西郷真央の予選通過率は全体トップの82.8%! 米女子ツアーを席巻した日本勢の記録を部門別に振り返った
トップ10率と予選通過率は日本が韓国や米国を抑えてトップ
2024年は米女子ツアーで日本勢が歴史的な快進撃を果たしたシーズンとなった。メジャー2勝や栄誉ある賞の獲得はもちろんだが、データを分析すると日本勢がいかに質の高いプレーをしていたかが分かる。世界の強豪国を抑えて日本がナンバー1というデータが目白押しなのだ。 【写真】古江彩佳が公開した小祝さくら&竹田麗央らJLPGAメンバーの“激レア”オフショット これが実際の投稿です まず取り上げたいのがトップ10に入った確率である。今年、日本勢はのべ282人がプレーしてトップ10入りは46回あった。昨年の35回を大幅に上回る歴代最多だが、プレー人数自体がまだそれほど多くないため、回数ならば米国の114回、韓国の68回よりも少ない。 だが、確率で比較すると日本が急浮上する。トップ10率16.3%はのべ100人以上がプレーした10カ国中1位なのだ。2位はタイの15.5%、3位が韓国で13.2%、ホームの米国は10.9%で4位だった。
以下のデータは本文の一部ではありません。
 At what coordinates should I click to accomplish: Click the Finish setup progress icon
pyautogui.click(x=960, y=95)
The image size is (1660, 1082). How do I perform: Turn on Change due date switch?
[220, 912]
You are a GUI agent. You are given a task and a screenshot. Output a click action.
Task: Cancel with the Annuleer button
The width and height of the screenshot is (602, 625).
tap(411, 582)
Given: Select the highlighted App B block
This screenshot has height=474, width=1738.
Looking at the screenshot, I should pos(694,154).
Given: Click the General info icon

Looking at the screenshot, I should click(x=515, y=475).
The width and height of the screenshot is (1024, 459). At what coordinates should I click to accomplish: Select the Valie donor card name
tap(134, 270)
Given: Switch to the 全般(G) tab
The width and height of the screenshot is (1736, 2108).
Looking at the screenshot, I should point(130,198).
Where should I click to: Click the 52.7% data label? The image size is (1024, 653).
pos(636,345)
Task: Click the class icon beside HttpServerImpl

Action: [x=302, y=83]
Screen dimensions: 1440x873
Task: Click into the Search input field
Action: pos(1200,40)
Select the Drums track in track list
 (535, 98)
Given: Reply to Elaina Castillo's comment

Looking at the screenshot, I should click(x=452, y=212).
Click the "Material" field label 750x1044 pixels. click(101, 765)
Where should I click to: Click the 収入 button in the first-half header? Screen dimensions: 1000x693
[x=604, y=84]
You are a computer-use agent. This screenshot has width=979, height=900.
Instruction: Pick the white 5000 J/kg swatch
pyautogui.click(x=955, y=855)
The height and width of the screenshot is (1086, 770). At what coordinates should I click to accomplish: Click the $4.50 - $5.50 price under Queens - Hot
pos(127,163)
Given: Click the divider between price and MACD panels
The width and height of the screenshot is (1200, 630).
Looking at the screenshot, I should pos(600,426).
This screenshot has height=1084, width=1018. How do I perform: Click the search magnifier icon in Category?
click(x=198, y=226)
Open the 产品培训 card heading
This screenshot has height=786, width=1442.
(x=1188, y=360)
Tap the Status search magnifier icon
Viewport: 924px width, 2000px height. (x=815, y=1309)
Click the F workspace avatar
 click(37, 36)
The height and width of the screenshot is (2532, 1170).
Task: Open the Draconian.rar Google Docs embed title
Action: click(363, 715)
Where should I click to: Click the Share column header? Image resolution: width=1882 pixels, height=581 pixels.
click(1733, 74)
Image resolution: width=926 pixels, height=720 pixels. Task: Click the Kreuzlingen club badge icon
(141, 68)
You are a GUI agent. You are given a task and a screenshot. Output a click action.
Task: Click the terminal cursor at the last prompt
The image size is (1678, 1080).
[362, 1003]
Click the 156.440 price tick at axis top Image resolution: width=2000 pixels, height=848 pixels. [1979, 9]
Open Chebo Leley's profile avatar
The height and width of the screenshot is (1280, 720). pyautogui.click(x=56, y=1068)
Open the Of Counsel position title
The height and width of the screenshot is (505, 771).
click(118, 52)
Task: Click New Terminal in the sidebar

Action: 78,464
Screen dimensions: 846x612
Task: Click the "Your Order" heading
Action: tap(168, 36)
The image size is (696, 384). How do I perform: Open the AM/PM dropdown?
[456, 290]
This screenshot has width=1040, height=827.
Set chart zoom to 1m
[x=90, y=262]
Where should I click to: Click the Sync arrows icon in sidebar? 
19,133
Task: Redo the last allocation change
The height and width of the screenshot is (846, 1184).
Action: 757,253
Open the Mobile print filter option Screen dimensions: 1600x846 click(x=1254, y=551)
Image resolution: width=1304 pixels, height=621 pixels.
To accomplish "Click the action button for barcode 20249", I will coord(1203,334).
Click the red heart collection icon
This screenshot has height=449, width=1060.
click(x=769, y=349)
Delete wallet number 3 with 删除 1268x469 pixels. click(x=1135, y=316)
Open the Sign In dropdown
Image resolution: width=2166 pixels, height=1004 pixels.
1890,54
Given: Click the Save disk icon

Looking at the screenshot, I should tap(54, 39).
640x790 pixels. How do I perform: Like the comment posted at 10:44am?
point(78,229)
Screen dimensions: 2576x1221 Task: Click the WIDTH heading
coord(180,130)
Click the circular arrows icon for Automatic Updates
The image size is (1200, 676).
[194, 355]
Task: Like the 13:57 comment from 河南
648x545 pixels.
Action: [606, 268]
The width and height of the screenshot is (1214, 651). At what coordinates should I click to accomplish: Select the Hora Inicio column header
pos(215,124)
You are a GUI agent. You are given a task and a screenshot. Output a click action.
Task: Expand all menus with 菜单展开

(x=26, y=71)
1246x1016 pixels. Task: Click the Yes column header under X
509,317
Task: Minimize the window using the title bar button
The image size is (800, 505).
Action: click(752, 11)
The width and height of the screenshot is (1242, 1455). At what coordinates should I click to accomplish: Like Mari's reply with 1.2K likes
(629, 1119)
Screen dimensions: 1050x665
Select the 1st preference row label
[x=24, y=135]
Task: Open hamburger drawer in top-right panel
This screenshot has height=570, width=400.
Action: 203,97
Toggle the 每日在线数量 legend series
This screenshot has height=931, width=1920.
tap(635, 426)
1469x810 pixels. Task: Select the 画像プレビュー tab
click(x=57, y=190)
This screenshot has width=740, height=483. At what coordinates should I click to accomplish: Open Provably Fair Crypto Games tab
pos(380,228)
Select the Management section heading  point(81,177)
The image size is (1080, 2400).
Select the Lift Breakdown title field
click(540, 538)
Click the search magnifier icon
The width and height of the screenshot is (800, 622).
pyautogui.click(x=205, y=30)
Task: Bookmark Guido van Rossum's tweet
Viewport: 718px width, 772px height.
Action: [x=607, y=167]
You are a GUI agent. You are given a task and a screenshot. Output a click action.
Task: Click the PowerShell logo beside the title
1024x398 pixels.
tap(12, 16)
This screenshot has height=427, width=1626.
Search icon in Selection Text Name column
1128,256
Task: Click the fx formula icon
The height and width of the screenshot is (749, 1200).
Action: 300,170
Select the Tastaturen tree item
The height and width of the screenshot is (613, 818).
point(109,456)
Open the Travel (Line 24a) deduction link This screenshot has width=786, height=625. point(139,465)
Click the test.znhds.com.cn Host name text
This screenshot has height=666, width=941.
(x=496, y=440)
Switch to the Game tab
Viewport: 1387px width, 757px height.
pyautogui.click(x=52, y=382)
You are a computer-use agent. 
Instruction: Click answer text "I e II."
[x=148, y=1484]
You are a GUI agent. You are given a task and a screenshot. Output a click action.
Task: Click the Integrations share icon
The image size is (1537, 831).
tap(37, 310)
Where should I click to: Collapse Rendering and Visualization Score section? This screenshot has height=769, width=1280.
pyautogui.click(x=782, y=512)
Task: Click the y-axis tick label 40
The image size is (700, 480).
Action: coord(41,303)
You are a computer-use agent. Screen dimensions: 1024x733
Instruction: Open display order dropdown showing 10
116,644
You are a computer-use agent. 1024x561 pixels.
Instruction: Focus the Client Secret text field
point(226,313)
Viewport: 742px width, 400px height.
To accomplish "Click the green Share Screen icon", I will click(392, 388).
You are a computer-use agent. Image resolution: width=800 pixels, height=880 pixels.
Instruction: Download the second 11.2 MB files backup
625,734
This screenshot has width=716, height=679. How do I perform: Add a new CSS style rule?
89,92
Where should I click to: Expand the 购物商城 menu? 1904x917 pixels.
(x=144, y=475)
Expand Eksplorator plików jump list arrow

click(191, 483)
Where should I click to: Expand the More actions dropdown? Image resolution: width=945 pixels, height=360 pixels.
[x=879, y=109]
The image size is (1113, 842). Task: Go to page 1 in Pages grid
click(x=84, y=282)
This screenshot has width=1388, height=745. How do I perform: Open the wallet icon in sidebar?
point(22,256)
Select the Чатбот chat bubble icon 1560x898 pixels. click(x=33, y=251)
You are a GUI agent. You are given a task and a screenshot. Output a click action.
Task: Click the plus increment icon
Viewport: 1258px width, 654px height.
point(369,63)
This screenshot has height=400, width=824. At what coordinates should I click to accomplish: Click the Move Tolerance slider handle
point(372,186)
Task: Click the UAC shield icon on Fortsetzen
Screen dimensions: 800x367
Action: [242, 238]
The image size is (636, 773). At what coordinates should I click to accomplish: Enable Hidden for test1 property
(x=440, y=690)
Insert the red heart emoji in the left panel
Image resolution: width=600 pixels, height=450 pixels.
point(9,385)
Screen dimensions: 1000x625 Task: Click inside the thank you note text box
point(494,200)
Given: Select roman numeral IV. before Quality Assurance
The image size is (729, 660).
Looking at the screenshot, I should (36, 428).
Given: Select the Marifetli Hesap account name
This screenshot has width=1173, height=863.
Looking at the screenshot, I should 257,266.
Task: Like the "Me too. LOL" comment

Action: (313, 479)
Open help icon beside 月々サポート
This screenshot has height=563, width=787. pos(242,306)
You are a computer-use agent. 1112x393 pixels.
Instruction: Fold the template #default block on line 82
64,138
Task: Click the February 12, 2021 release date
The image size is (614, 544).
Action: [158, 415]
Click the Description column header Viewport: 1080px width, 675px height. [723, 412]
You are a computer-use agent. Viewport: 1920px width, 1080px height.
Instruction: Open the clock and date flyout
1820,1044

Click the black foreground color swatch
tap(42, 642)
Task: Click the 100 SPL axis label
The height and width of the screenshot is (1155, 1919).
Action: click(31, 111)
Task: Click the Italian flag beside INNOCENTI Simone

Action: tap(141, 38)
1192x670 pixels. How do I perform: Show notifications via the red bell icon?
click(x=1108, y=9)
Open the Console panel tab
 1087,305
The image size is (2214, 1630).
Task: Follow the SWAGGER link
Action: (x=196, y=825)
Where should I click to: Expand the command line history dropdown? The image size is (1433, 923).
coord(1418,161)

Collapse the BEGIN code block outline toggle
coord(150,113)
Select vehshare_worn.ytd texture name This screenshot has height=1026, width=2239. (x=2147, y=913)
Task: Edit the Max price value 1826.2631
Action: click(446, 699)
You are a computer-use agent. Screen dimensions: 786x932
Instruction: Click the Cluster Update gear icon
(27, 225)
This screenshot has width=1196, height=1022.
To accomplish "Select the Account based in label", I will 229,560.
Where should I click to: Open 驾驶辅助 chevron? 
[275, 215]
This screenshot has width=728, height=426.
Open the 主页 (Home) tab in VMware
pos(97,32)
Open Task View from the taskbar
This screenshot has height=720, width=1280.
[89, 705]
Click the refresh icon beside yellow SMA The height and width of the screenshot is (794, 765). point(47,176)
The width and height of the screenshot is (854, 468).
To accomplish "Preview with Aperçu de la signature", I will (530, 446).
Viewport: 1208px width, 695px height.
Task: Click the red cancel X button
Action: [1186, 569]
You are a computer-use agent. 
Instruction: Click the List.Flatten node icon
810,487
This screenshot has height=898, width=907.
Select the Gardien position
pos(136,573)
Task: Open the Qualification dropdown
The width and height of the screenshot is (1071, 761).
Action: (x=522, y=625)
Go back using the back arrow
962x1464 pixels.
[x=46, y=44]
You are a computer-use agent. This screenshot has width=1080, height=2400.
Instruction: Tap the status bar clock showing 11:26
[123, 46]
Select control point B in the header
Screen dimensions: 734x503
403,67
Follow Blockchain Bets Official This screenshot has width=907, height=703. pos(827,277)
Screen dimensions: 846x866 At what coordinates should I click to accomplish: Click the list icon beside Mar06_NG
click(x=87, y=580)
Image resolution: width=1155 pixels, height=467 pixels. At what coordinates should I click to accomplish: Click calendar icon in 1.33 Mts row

日本勢で最も多くトップ10入りした選手は古江彩佳で12回。これはツアー全体でもユ・ヘラン(韓国)の13回に次ぐ数字である。古江は出場24試合だからトップ10率はちょうど50%だ。 出場試合の半数もトップ10に入るというのはものすごく高いレベルにいることの証明で、日本人選手初のベアトロフィー(規定のラウンド数をクリアした選手の中で平均ストローク1位に与えられる賞)にふさわしい内容だったということでもある。ちなみに、シーズン20試合以上プレーした日本人選手でトップ10率が50%以上だったのは過去に岡本綾子(1984、87、88年)と宮里藍(2009年)しかいなかった。 古江に続くのは日本人選手2人目のルーキー・オブ・ザ・イヤーに輝いた西郷真央の7回。畑岡奈紗が6回で続いている。 5大会が行われたメジャーに絞ると日本のトップ10率はさらに上がる。のべ72人がプレーしてトップ10入りは13回。トップ10率は18.1%になるのだ。 これはメジャーでのべ10人以上がプレーした16カ国中堂々1位の数字であり、ツアー全体で2~4位のタイ、韓国、米国はすべて数字を落とす中(タイ15.5%⇒14.9%、韓国13.2%⇒10.6%、米国10.9%⇒9.0%)で伸ばしているのだから価値がある。メジャーでは「全米女子オープン」を制した笹生優花と「エビアン選手権」で勝った古江が目立つが、ほかの選手もしっかりと上位に入って日本のレベルの高さを示していたわけだ。 次は予選通過率に移りたい。これは予選カットがある試合だけを対象にした。今年の日本勢の予選通過率は62.2%で、これまた1位(予選カットがある試合でのべ100人以上がプレーした9カ国中)なのだ。2位は韓国で60.5%、3位はスウェーデンの56.6%である。米国は47.8%に過ぎなかった。 日本勢で予選通過数(予選カットがない試合で最後までプレーしたものも含む)が最も多かったのは西郷で24回だった。これはツアー全体でも単独1位の数である。西郷は出場29試合だから予選通過率は82.8%の高率だ。 西郷に続くのは古江で23回。予選通過率は西郷を大きく上回る95.8%である。たった1回の予選落ちがダブルスの試合だったから、個人としては通過率100%だ。日本勢3位は畑岡の21回で、率ならば西郷より高い84.0%だった。 トップ10率も予選通過率も他の強豪国を抑えて1位というデータは、日本勢が全体的に質の高い、安定感のあるプレーをしていたということの証明である。2024年の躍進は単なる勢いではなく、しっかりとした実力を備えているからこそ実現できたということだ。